The answer must consist only of the lines from the line with "Task: Select the fourth" to the line with "Click the top-left", both included, exactly as they stand below.

(Collected data entries)
- Opening Delimiter -

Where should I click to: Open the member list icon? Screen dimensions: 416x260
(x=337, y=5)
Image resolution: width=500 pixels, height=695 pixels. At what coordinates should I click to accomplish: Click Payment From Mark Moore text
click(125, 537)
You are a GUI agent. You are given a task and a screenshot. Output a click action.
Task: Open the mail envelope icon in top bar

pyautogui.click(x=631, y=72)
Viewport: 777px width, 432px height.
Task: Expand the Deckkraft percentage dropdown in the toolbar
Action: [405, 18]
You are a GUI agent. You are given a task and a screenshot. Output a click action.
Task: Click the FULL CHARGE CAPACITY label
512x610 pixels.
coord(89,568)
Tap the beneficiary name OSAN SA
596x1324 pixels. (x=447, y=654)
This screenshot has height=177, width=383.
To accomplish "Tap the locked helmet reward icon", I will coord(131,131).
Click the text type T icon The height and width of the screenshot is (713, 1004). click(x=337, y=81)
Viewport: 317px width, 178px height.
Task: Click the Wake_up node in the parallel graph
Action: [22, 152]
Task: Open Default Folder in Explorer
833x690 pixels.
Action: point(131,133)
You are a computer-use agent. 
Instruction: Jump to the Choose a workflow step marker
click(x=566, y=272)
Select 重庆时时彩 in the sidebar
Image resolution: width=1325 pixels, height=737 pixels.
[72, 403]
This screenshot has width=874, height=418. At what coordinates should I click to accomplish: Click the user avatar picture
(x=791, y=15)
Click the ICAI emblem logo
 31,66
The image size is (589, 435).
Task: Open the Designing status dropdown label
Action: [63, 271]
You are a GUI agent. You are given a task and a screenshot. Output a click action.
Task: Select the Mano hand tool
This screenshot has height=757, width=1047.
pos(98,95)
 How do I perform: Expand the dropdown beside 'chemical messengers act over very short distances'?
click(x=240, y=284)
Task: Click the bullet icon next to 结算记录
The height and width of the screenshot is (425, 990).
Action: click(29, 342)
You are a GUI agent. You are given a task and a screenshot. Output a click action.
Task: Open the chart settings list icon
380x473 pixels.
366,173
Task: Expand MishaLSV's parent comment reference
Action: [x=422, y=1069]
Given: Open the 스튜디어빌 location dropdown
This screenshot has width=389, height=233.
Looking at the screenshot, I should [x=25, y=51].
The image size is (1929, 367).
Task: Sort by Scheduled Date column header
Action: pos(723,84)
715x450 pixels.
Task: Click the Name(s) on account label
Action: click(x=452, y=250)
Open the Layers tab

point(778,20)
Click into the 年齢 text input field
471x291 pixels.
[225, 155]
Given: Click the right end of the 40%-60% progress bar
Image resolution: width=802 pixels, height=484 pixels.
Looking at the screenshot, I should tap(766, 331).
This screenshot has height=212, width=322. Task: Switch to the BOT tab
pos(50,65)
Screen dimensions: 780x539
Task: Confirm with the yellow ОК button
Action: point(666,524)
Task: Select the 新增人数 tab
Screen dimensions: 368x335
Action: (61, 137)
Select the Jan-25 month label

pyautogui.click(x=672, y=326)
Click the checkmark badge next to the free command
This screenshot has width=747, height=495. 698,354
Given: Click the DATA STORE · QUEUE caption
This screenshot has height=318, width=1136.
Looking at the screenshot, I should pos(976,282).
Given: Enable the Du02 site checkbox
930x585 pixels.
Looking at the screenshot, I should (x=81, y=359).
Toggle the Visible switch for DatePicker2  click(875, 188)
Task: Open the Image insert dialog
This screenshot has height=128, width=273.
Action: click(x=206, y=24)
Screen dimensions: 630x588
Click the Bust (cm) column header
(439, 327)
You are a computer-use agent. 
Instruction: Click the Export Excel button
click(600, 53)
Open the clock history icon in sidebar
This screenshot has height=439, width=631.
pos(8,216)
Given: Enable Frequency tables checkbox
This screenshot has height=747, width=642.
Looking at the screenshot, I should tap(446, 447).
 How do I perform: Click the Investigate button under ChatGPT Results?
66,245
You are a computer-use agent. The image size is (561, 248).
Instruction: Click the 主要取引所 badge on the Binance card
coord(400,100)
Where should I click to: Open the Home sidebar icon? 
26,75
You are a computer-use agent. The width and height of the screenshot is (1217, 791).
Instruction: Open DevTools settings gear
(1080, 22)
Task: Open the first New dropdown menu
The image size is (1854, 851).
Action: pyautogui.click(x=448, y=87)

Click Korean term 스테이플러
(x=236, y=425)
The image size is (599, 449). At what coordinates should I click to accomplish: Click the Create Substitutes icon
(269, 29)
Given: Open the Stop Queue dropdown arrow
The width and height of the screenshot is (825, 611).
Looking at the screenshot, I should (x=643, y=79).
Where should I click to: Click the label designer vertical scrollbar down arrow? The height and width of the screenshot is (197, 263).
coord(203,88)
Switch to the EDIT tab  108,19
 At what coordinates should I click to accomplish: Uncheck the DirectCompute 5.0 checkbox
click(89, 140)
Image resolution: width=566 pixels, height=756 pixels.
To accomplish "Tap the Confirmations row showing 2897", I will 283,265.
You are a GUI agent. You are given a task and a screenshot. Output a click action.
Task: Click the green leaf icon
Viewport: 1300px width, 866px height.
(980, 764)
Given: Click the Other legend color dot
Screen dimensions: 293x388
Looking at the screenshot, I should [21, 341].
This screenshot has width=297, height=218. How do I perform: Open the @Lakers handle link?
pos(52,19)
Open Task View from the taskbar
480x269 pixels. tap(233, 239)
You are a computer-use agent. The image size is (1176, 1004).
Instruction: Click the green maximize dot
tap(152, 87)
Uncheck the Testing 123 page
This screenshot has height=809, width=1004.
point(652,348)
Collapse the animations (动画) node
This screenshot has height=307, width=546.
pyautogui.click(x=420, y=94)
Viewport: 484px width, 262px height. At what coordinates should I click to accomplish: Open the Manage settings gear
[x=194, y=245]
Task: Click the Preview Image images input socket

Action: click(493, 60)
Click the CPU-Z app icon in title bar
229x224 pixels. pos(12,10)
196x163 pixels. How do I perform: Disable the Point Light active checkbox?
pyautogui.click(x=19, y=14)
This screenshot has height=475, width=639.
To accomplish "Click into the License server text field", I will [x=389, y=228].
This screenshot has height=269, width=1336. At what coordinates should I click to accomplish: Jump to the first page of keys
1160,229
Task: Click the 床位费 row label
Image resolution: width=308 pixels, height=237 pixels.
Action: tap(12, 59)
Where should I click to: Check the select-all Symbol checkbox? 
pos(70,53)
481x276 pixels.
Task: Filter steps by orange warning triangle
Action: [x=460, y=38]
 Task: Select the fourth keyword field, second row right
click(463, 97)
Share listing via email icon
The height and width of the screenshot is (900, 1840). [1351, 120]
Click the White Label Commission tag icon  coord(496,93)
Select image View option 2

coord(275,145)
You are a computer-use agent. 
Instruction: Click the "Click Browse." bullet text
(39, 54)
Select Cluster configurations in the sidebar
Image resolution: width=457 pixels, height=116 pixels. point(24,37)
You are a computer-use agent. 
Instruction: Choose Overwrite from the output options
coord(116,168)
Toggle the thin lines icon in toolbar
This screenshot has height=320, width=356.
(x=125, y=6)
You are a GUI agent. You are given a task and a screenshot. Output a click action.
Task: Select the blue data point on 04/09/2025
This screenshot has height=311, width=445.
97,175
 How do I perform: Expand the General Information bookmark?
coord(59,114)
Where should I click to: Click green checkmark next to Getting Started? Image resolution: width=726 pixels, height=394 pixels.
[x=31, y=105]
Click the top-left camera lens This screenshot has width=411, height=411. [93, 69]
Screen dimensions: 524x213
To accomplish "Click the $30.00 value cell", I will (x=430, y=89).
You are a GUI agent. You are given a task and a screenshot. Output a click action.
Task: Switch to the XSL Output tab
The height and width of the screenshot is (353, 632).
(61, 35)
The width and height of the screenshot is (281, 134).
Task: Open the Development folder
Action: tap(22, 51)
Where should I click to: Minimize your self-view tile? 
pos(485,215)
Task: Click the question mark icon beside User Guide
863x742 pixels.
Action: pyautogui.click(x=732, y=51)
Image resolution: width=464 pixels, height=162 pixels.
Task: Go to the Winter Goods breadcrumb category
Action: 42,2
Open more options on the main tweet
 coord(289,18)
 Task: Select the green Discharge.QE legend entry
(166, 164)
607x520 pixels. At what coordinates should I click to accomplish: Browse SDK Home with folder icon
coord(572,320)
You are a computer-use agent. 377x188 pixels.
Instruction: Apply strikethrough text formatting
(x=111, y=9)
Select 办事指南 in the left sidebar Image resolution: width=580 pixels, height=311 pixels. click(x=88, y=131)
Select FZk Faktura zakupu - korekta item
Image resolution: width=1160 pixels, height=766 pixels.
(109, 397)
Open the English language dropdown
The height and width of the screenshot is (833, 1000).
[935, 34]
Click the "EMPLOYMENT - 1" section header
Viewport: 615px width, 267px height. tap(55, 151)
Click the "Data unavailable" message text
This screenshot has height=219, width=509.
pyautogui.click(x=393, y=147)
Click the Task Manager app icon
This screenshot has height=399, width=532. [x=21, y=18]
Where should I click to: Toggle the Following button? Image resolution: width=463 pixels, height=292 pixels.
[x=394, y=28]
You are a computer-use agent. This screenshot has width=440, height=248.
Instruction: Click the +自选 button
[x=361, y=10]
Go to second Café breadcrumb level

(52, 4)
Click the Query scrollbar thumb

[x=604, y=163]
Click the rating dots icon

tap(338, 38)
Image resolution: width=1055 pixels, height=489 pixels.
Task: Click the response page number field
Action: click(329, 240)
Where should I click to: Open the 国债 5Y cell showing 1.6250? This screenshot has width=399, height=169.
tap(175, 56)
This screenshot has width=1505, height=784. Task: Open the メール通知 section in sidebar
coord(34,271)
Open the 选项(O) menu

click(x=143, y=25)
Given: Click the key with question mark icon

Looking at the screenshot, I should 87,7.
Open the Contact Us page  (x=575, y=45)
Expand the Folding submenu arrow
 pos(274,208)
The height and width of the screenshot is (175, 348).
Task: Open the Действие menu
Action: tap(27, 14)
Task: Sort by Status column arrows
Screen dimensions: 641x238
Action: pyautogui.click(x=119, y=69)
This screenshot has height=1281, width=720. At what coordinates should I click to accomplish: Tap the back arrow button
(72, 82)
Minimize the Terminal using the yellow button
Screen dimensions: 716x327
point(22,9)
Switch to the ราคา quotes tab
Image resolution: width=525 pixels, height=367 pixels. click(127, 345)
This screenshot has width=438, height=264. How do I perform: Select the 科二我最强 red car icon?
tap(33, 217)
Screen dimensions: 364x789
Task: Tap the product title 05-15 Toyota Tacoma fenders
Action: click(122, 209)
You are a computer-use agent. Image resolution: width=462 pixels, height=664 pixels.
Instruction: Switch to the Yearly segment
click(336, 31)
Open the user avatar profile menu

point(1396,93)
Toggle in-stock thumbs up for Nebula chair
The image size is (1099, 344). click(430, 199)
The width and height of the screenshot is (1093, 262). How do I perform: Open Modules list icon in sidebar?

- Closing Delimiter -

### ANSWER TO THE PROBLEM:
 Task: Select the fourth keyword field, second row right
click(463, 97)
Share listing via email icon
The height and width of the screenshot is (900, 1840). [1351, 120]
Click the White Label Commission tag icon  coord(496,93)
Select image View option 2

coord(275,145)
You are a computer-use agent. 
Instruction: Click the "Click Browse." bullet text
(39, 54)
Select Cluster configurations in the sidebar
Image resolution: width=457 pixels, height=116 pixels. point(24,37)
You are a computer-use agent. 
Instruction: Choose Overwrite from the output options
coord(116,168)
Toggle the thin lines icon in toolbar
This screenshot has height=320, width=356.
(x=125, y=6)
You are a GUI agent. You are given a task and a screenshot. Output a click action.
Task: Select the blue data point on 04/09/2025
This screenshot has height=311, width=445.
97,175
 How do I perform: Expand the General Information bookmark?
coord(59,114)
Where should I click to: Click green checkmark next to Getting Started? Image resolution: width=726 pixels, height=394 pixels.
[x=31, y=105]
Click the top-left camera lens This screenshot has width=411, height=411. [93, 69]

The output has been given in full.